Où vois-tu que je prescrive quoique ce soit à "nos concitoyens"? Je n'ai en tout cas jamais souhaité l'annihilation de ces sites, tous plus singuliers les uns que les autres, appelant à chaque fois une postérité particulière qui ne dépend pas de moi, individu isolé qui ne peut que témoigner, informer, voire poétiser dans la mesure de ses moyens. Qu'ils se déploient en plein dans l'immédiateté, sans souci affiché de pérennité, correspond au fait que ces créateurs ne pensent pas leurs travaux face à l'histoire comme dans le cas des artistes professionnels.
C'est un fait, pour l'instant, dans l'immédiat, le site de Bodan Litnianski est en voie d'absorption sous l'invasion du végétal.
Je ne vois pas pourquoi on verrait du "déficitaire" (encore ce jargon de CAC 40) dans le fait de dresser un tel constat.
Tes interprétations tombent à côté en ce qui me concerne.
Écrit par : Le sciapode | 06/05/2008
Si je voulais de l'optimisme, j'irais chez Disneyland, au pays de Mickey-qui-sourit-toujours, avec ses grosses oreilles rondes et ses gants blancs.

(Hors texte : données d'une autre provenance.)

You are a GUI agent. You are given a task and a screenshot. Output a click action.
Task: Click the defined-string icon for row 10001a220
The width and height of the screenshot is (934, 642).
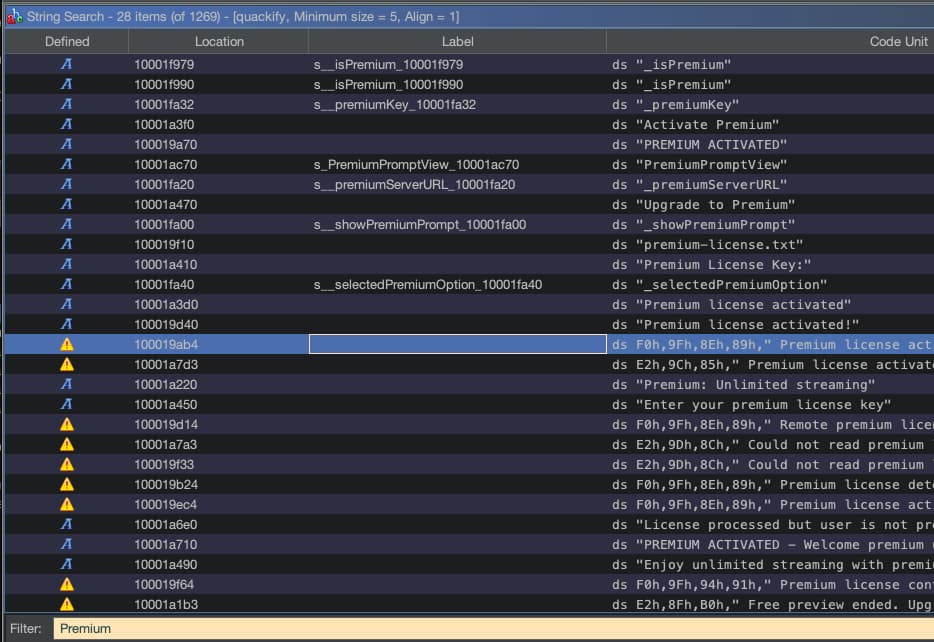tap(67, 384)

Mais le pessimisme, la mélancolie, la nostalgie peut-être, en fait l'attrait du passé, puisque c'est le futur, la seule chose qui reste étant les souvenirs, c'est quand même bien plus proche de l'esprit de tout cela. On peut apprécier la poétique des ruines (et là je suis d'accord avec JLL, et probablement aussi avec le sciapode) tout en regrettant la destruction progressive des endroits qu'on aime. mais d'autre part, si nous aimons ces sites, c'est aussi parce qu'ils contiennent en eux cette fragilité, cette aptitude au décrépit. Où il y a maldonne, c'est de ne pas remarquer que seule notre vision nous est vraiment importante. Si tel site nous apparaît plus poétique sous la végétation luxuriante qui l'envahit, pourquoi pas? C'est toute l'affaire des monuments historiques. Regardez Notre-Dame aujourd'hui. On la croirait fabriquée d'hier, en une seule fois, sortie directement de chez Bouygues, plus blanche qu'elle n'a jamais été, puisqu'entre le moment où on l'a commencée et où on l'a "finie", les pierres du début avait déjà eu le temps de vieillir. Et quoi? Tout ce qu'elle a gagné en éclat pour les touristes, elle l'a perdu en charme et en mystère. La touristisation du pont du Gard, autre exemple de dévastation culturelle, etc, etc. Mais entre voir un site "brut" passer au bulldozer (le probable sort du jardin de Bodan) et le voir rénové, le moyen terme de l'usure du temps peut aller un moment, mais si on aime vraiment cet endroit, c'est quand même la préservation intelligente d'une réparation non aggressive qu'on préférera.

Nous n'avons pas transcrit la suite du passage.